Zelfs het begraven worden wordt dan ook een zaaiing genoemd. Dat komt nergens voor dan in de bijbel, dan in het Christendom. Geen landman denkt bij het bezaaien van zijn akker er aan dat hij op een kerkhof loopt. Integendeel: hij is veel meer bezig met zijn akker des levens. Toch is zijn akker één groot kerkhof, want elk tarwegraan sterft en ontbindt voordat het levende vrucht voortbrengt. De Heere Jezus heeft van Zichzelf gezegd — en wel tot de Grieken, die Jezus wel wilden zien —: „Indien het tarwegaan in de aarde niet valt en sterft, zo blijft het alleen, maar indien het in de aarde valt en sterft, zo brengt het veel vrucht voort." Zoals Hij sterft sterven zij, en zoals Hij is opgestaan, alzo zal ook de opstanding der doden zijn.

Viermaal komt in onze tekst het woord zaaien voor. Door Christus' begrafenis en opstanding heeft het graf niet alleen haar verschrikking verloren, maar het heeft zelfs wat schoons, wat hoopvols, wat toekomstvols gekregen. De bijbel noemt de begraafplaats een akker en het Christelijk spraakgebruik noemt het een hof, een kerkhof. De lichamen worden gezaaid, gezaaid, gezaaid, gezaaid. Met wat tederheid en zorg is het lichaam van de Heere Jezus in het graf gelegd door Jozef van Aximathea en door Nicodemus. Vanwaar toch dat kostbare graf, in de rotsen gehouwen? Bij de rijken is Christus niet voor niets in hun dood geweest! Vanwaar toch dat fijne en kostbare lijnwaad? Marcus noemt het twee keer: hij kocht fijn lijnwaad en wond Hem in dat fijne lijnwaad. En Nicodemus kocht die honderd pond mirrhe en aloë, gemengd — Johannes alleen meldt de geschiedenis van Nicodemus — wederom een heenwijzing naar het duurzame en eeuwige leven. Zo geurt uit het graf de geur der eeuwigheid, de geur des levens. De akker der doden is de akker der verwachting.

Wordt nu Christus opgewekt, dan ligt daar tegelijk een band aan de opwekking der doden. Het graf is opengebroken. Reden tot Jezus' dood was de opwekking van Lazarus. Maar dat was met de jongeling van Naïn, met het kind van Zarfath in Elia's dagen, de man in Elisa's graf, die opgewekt zijn, profetie van wat de toekomst voor de kerk van Christus brengen zou. De Heere heeft het voorzegd: „Ik leef en gij zult leven." „Ik ben de opstanding en het leven, die in Mij gelooft zal leven, al ware hij ook gestorven."

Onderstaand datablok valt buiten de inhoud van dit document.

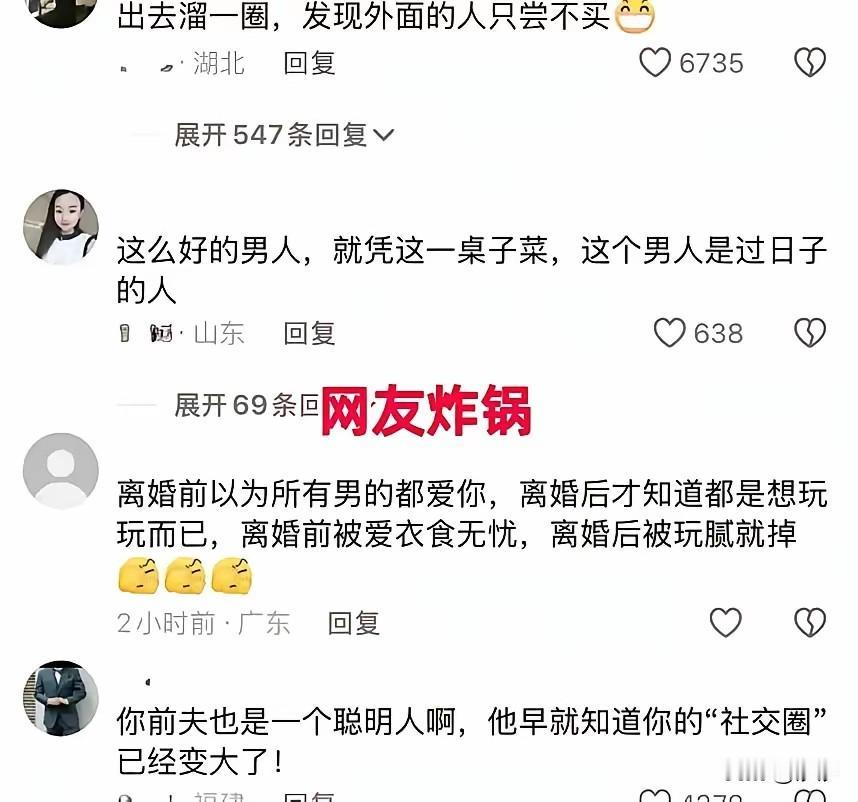Reply to the Guangdong comment via 回复
Viewport: 858px width, 802px height.
[x=353, y=623]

De Heere heeft het Zelf gezegd: „De ure komt en is nu, dat de doden zullen horen de stem van de Zoon Gods, en die ze gehoord hebben zullen leven." Daarom is het kerkhof, de akker der doden, het land van de toekomst. Het graf is verslonden, ja, maar het is verslonden tot overwinning. De dood heeft zijn prikkel verloren en de hel haar overwinning. Daarom is het, dat wij onze doden begraven, zaaien in de aarde, omdat zij rusten op hun slaapsteden tot de morgen, de morgen der verrijzenis. Daarom geven wij onze doden niet over aan het vuur der vernietiging, maar zaaien wij het tot de opstanding.

Wat het lichaam was

„Het lichaam wordt gezaaid in verderfelijkheid, het wordt gezaaid in oneer, het wordt gezaaid in zwakheid, een natuurlijk lichaam wordt er gezaaid." Laat ons volernstig beschouwen wat de zonde in de dood heeft teweeggebracht, opdat de heerlijkheid van Christus' opstanding en Zijn opwekking van de Zijnen te heerUjker schitteren. Gelijk de tekst dat doet!

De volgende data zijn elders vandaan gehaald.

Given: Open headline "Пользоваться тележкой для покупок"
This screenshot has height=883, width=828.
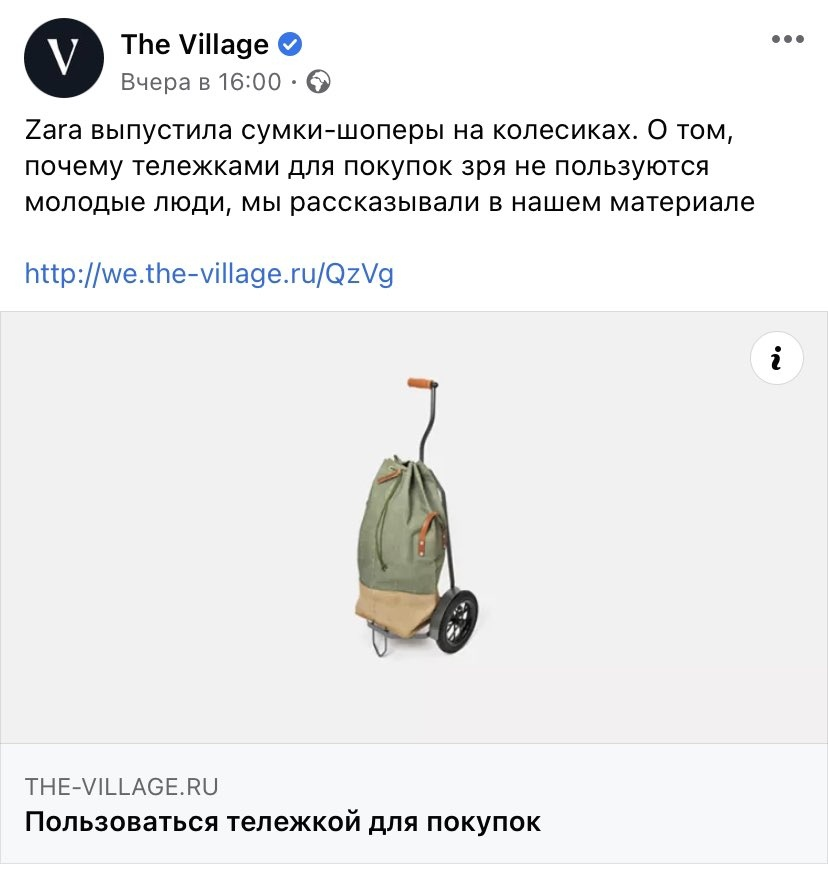Looking at the screenshot, I should [x=283, y=822].
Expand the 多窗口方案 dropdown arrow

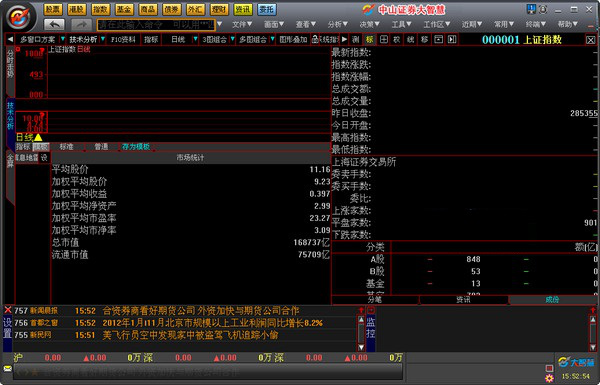click(62, 39)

Het graf en de dood zijn voor ons de oorzaken van verschrikking. De dood wordt wel teniet gedaan, maar dan toch als de laatste vijand. Het lichaam wordt gezaaid in verderfelijkheid. Daar is doorgaans al zoveel verdorven aan de mens, voordat hij sterft. Denkt eens aan de aftakeling van de oude mens: als de jaren gaan tellen, als de jaren gaan wegen, dan worden die door de vensters zien verdonkerd, het gezichtsvermogen wordt verzwakt, dan wordt het gehoor minder aan de ene kant, dan wordt men anderzijds wakker op de stem van het vogeltje, de slaap wordt lichter, de slapeloosheid groter, de wachters des huizes gaan beven, de handen gaan beven, de sterke mannen (de benen) gaan krom worden, de maalsters, de tanden, gaan stilstaan, de lust vergaat, de begeerten, zeker naar goede en hogere dingen, vergaan, het geheugen neemt niets meer op. Als de ouderdom komt met ziekten en gebreken, dan werkt reeds stil vooruit de verderfelijkheid. Sterft iemand dan, dan wordt zijn lichaam gezaaid tot verderfelijkheid.

Dan zet in de aarde die ontbinding, dat vergaan, snel door.

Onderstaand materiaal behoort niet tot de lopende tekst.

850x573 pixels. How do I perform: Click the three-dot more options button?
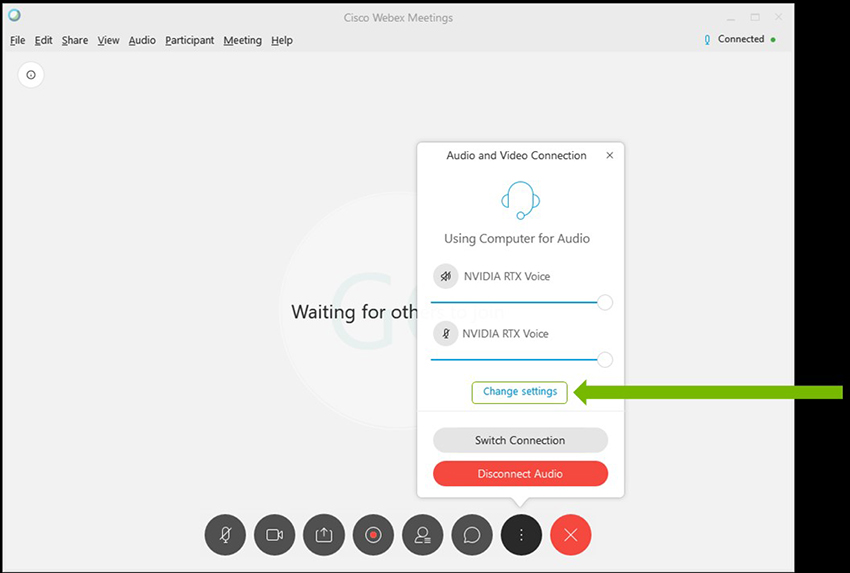tap(521, 535)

Zo wordt de begrafenis, dat zaaien in de aarde voor de afgetakelde, de onttakelde mens toch wel een oneer. Wij noemen een liefdevolle, een piëteitsvolle begrafenis een eervolle begrafenis, maar die is toch voor de mens, die voor het leven geschapen was, maar een afleggen van alle eer. Paulus heeft wel gelijk, als hij zegt als iemand gelegd wordt in het stof des doods: het lichaam wordt gezaaid in „oneer". Oneer is het om tot stof te moeten wederkeren!

Het lichaam wordt gezaaid in zwakheid. Wat neemt de kracht snel af als iemand oud wordt, maar evenzeer als iemand in jonger jaren in zijn gezondheid wordt getroffen. Waar blijven de krachten, die iemand ontwikkelde als hij van kind tot jong mens en van jong mens tot de volwassenheid opgroeide, als ziekte en gebrek iemand overviel. De sterkste blik in de ogen verflauwt als de koortsen iemands krachten ondermijnen, wat is na enkele dagen van ziekte iemands staan, iemands gaan wankel geworden, de kracht in iemands hand gebroken, wat is de klank van iemands stem tot een nauw hoorbaar fluisteren verworden. Als iemand sterft dan slaat de laatste kracht ineen, het oog breekt, de stem zwijgt, de adem stokt, voet en hand weigeren de laatste dienst. Waarlijk, als iemand sterft, dan is alle kracht vergaan en hij wordt weggedragen, zonder enige weerstand, in zwakheid wordt zijn lichaam gezaaid.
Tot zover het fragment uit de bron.